■ TEXT SECTION ■

Segment Open

Today makes it three weeks since I broke up with my boyfriend, aka “had my cyst removed”. Everything surgically went great, and my recovery from that has been slow, but positive. (*Who knew it would take so damn much energy to take a shower – let alone stand up??). Unfortunately, there has been an painful complication that has made my life really uncomfortable – to the point that I still can’t return to work. Let me tell you, my nerves are shot and I can’t stand the looks of these 4 walls. And, if I am even getting irritated at my personal doctor cat, Reese,, then you know I have been stuck at home for too long.
So, yeah, these past weeks have given me more than ample time to think and whine. And to hear about the horrible news that a beautiful butterfly that I work with has been diagnosed with Stage 3 Breast Cancer, that has spread to her glands. What in the ever living hell? This is an older woman that lives the Godly life – walks the walk, talks the talk. There is beauty in every single one of her days. And now she has this. It makes no sense to me in the grand scheme of things. Saying that some people get what they “deserve” sounds too harsh. I think it’s more like, “that’s not entirely surprising”. I mean, when my mother-in-law, a lifelong smoker, passed away recently from Breast and Lung Cancer, we were devastated, but not completely blindsided, as we have all been told the dangers of smoking. But, this woman has never been a smoker, a drinker and always had a strong belief system. It’s just frustrating to me.

Segment Closed

■ PROBLEM STATEMENT ■
List every word or phrase that the text about recovering from surgery puts inside quotation marks. The data that comes after this text is separate material and has no connection to it.

■ DATASET EXCERPTS ■
Segment Open

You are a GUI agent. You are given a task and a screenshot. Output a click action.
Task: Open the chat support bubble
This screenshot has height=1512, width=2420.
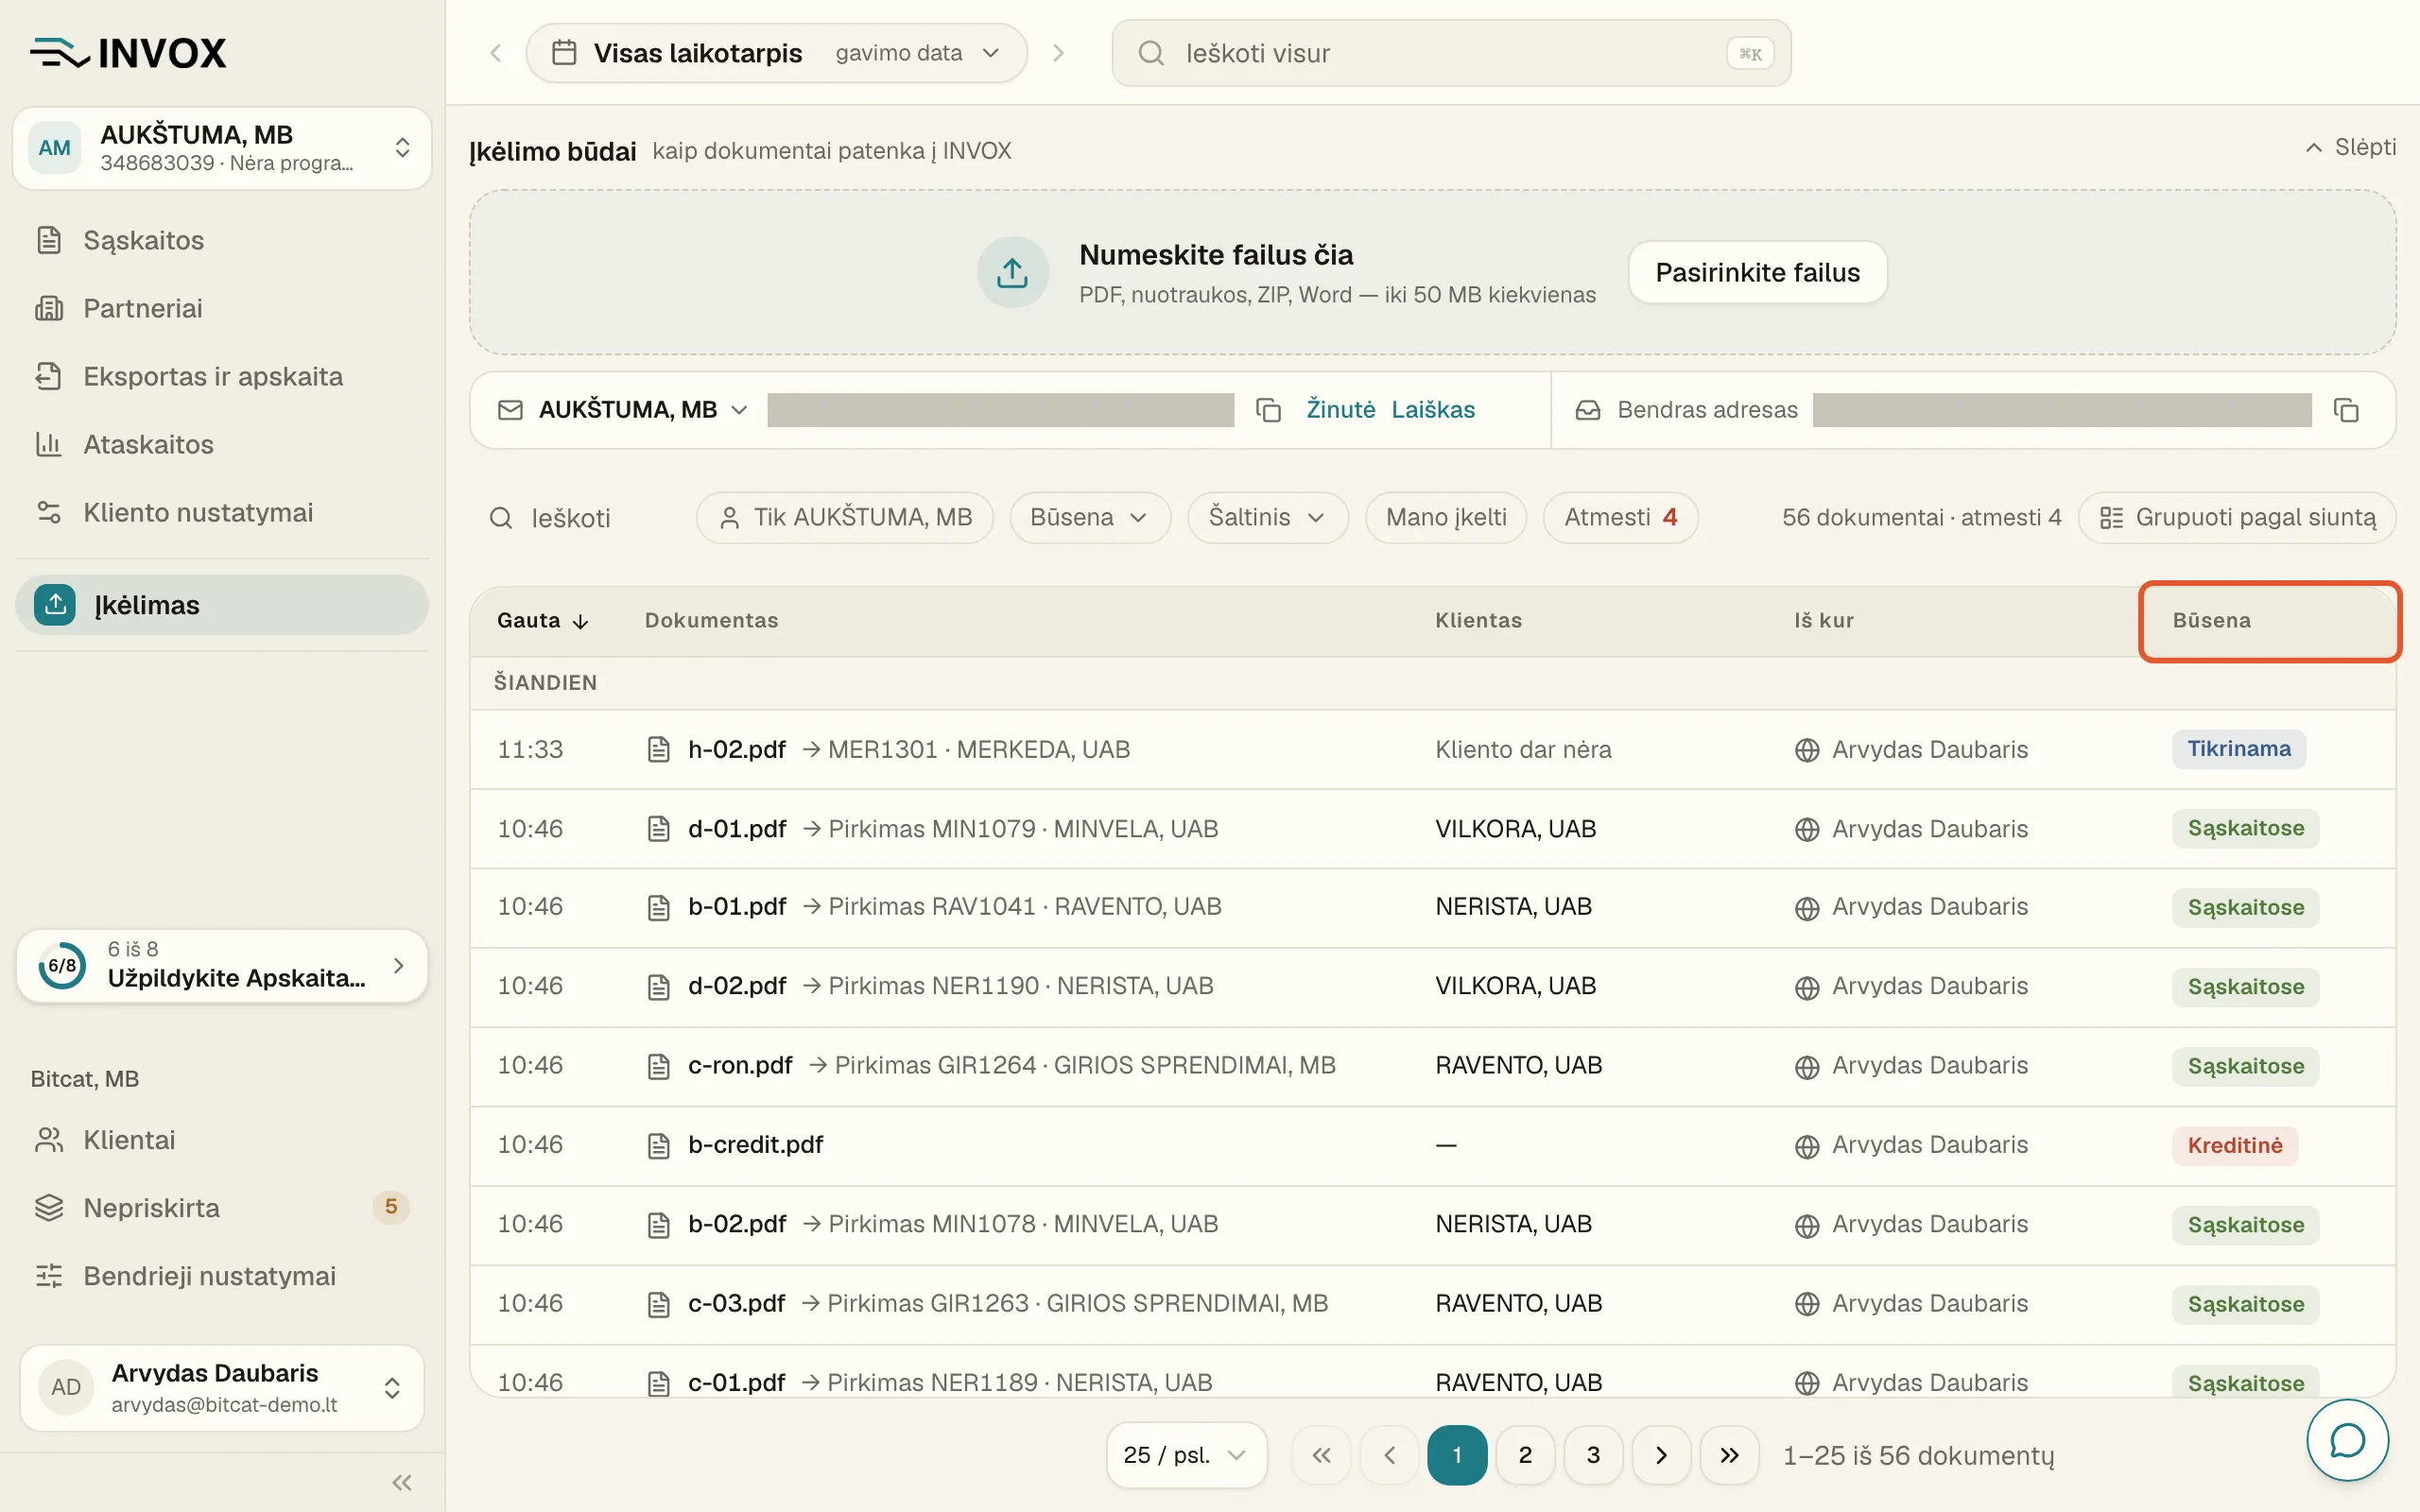click(2347, 1440)
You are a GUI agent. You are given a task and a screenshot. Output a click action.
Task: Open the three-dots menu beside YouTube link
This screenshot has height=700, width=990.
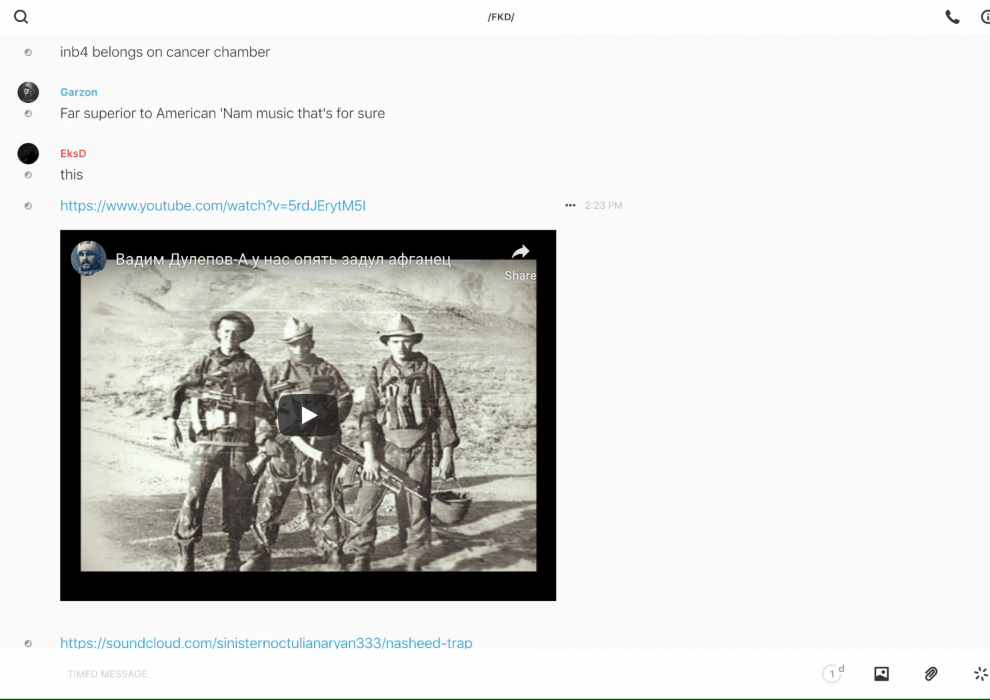point(570,206)
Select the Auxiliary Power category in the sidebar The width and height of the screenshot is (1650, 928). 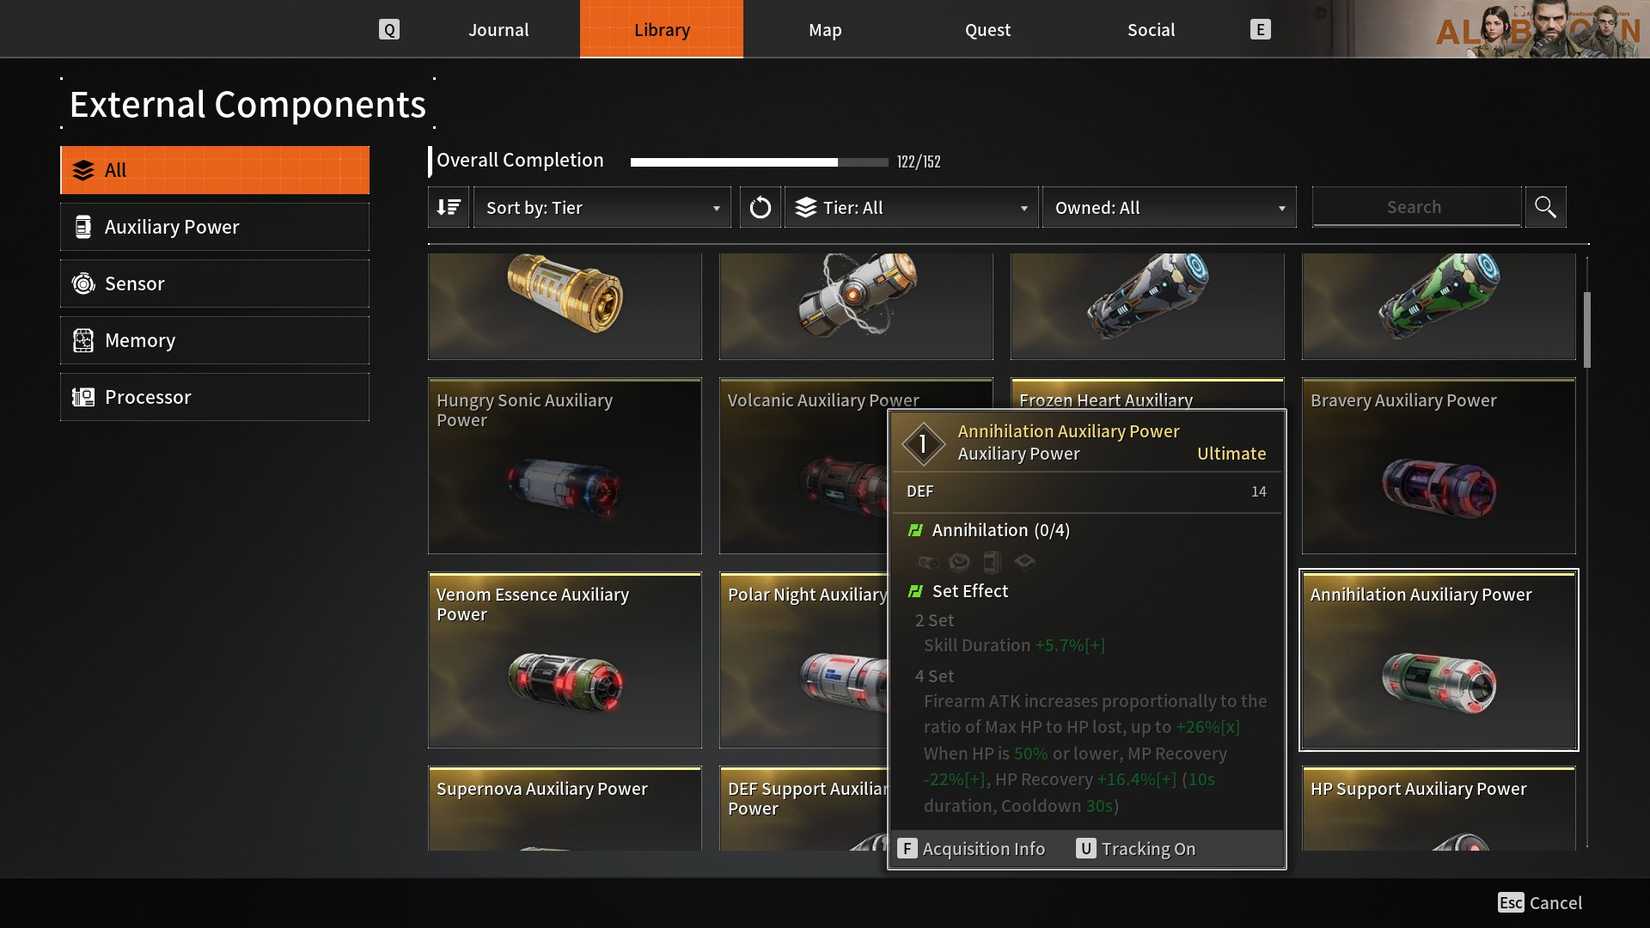tap(215, 227)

Segment Closed

■ TASK RESULT ■
- had my cyst removed
- deserve
- that’s not entirely surprising